Factors Associated with Acute Exacerbation Among COPD Patients Leading to Visit Emergency Room of Banhong Hospital, Lamphun Province
Keywords:
COPD, AECOPD, GOLD, Perception of diseaseAbstract
Background: Chronic Obstructive Pulmonary Disease (COPD) stands as the third leading global cause of mortality. Banhong Hospital contends with an alarming 160% acute exacerbation rate, incurring substantial treatment costs, diminished quality of life, and heightened mortality risk. Objective: To study the risk factors that associated with acute exacerbation among COPD patients leading to visit emergency room. Method: A case-control study was conducted on COPD patients visiting the emergency room due to acute exacerbation (AECOPD) were compared with no exacerbation from January 1st to June 30th, 2022. A sample of 30 individuals in each group was selected through simple random sampling. Data were collected through interviews from August 1st to December 31st, 2022, and analyzed using logistic regression.
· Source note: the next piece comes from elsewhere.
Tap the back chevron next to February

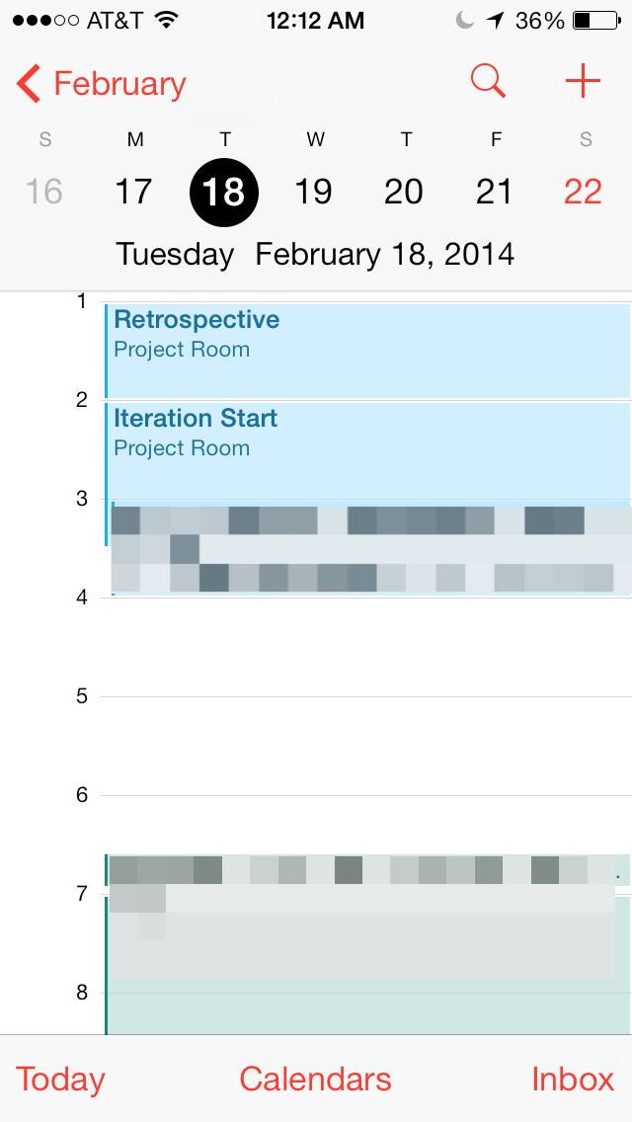pos(27,83)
Result: Statistically significant factors associated with AECOPD by multivariate logistic regression method was only severity as GOLD C up (adjOR 57.85, 95% CI 3.10 - 1080.09, p – value .007), by univariate method included inappropriate perception of disease (adjOR 13.5, 95% CI 3.33 – 54.67, p – value < .001), respiratory infections (adjOR 11.77, 95% CI 2.92 – 47.46, p – value .001), improper inhaler technique (adjOR 10.55, 95% CI 1.22 – 90.66, p – value .032), inability to avoid triggers (adjOR 5.70, 95% CI 1.72 – 18.94, p – value .004), perception of disease as moderate level up (adjOR 5.55, 95% CI 1.84 – 17.49, p – value .003), and inadequate awareness of the frequency of emergency bronchodilator use (adjOR 4.03, 95% CI 1.37 – 11.84, p – value .011). Conclusion: The factors associated with AECOPD that should be modifiable included inappropriate perception of disease, improper inhaler technique, inability to avoid triggers, and inadequate awareness of the frequency of using emergency bronchodilators.